| 54 | == A vision to publish and download valid PIMO ontologies == |
| 55 | |
| 56 | This is an idea that should be implemented on top of Nepomuk to keep our ontologies valid. |
| 57 | |
| 58 | Users want to import as many RDF as possible into their semantic desktop. For example, they send each other RDF via e-mail or download descriptions of projects (DOAP) from websites or download FOAF files from websites, etc. We do not want to forbid the import of any RDF, but on the other hand invalid RDF breaks the inferencer and breaks other parts (for example invalid files cannot be removed so easily). So Leo recommends to use a '''quarantine for imported RDF''', a contamination barrier in front of the desktop store that keeps invalid RDF out. This quarantine works in a way that users can put imported RDF in the quarantine and let a program run on it until the new RDF is valid. |
| 59 | |
| 60 | The approach to import ontologies from outside sources would be: |
| 61 | * Test if the new RDF is valid PIMO rdf. If yes, allow the import of the RDF, using the provenance information of the graph as named graph in the PimoStore. |
| 62 | * If the new file is invalid, start a semi-automatic import assistant. This assistant tries to fix as many things as possible using the following heuristics: |
| 63 | * check what ontology language the new RDF uses: OWL or RDFS. If this is detected, use some RDFS and OWL specific transformation scripts as preprocessing |
| 64 | * for any invalidity, see if there is a default way to fix it |
| 65 | * determine the imported ontologies by looking at the namespaces |
| 66 | * download imported ontologies by the namespaces |
| 67 | * Present the user a status of the import assistant, saying what steps where taken to make the RDF valid. |
| 68 | * If the RDF is still invalid, offer actions to make the RDF valid. Such actions can be |
| 69 | * write an import script that fixes the errors |
| 70 | * search for import scripts that fixed these bugs before |
| 71 | * express graph transformation using a SPARQL construct-like language. This should allow to replace, delete, or add triples. |
| 72 | * at the end, save all actions taken into an import script that summarizes the actions that need to be taken to import RDF from the given source. |
| 73 | * the valid RDF is imported. |
| 74 | |
| 75 | As the user is assisted through all these steps, and intelligent default values are entered beforehand, it may be that many RDF graphs can be made valid through this import assistant. We hope that this approach keeps invalid RDF out of the store and on the other hand lets users import as many external RDF sources as possible. Similar to piggy-bank, scripts are needed for this task. |
| 76 | |
| 77 | The interesting part is now, that this import assistant can be realised as centralised online (web 2.0 like) application. Users can let the online service "pimo transformation server" run its magic on any RDF they find in the net. If one user writes a useful import script for, say, FOAF, then the script is stored at the transformation server.
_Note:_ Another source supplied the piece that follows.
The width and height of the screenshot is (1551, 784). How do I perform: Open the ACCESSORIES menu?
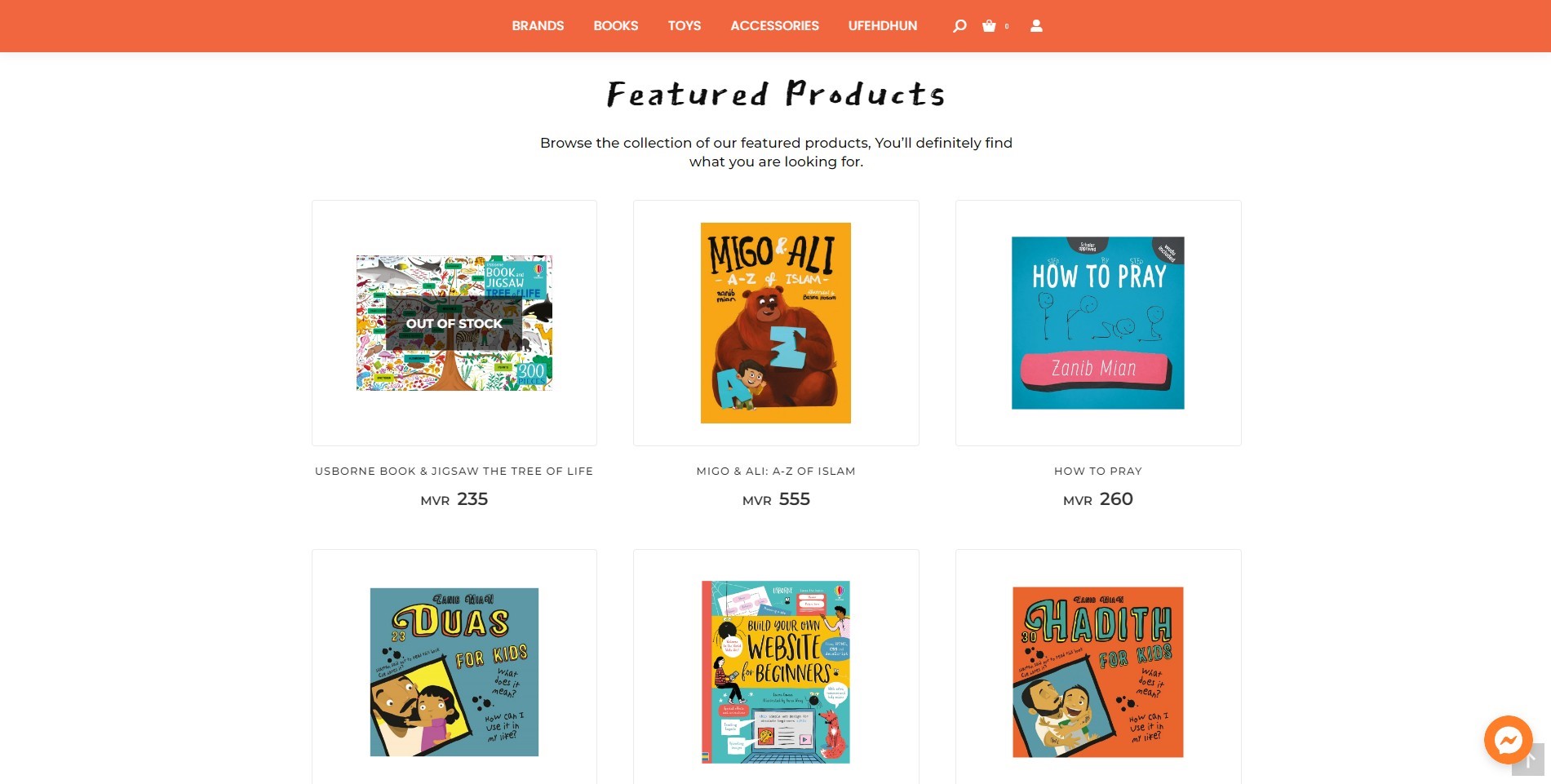point(774,26)
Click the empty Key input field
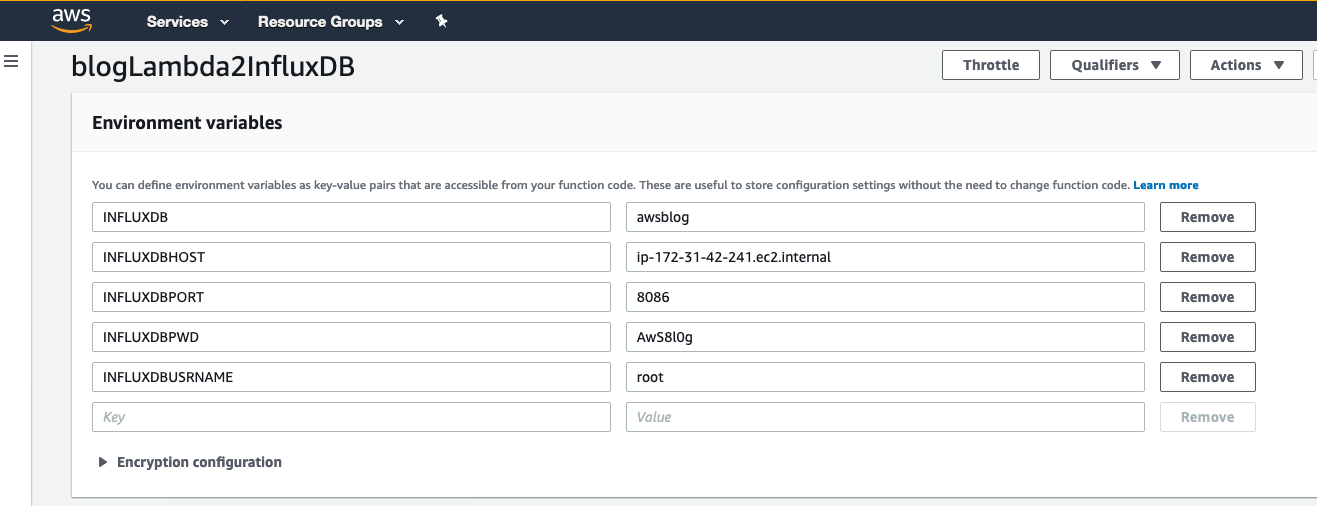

So the transformation scripts are "user generated content" and shared within the Gnowsis/Nepomuk commmunity. A core element in this approach are tools like the "Exobot" (source:branches/gnowsis0.9/gnowsis-server/src/java/org/gnowsis/exobot/Exobot.java) or Haystack's adenine programming language. The scripts to transform RDF from one state to another can be written using a combination of SPARQL, inference rules, and other operations. There is no need to install a runtime for this language, one installation of the transformation engine at the transformation server is a good start. |
| 78 | |
| 79 | The goal here is that users can import as much RDF as possible, and if one user found out how to transform data into valid PIMO, then this "how-to" information is stored into a script, that can be used by the next user. Based on paths of source files or classes found inside the new rdf, it is easy to program a case-based-reasoning machine that suggests which script may be used to make a file valid. |
| 80 | |
| 81 | The question is: does this approach bring us to our goal? |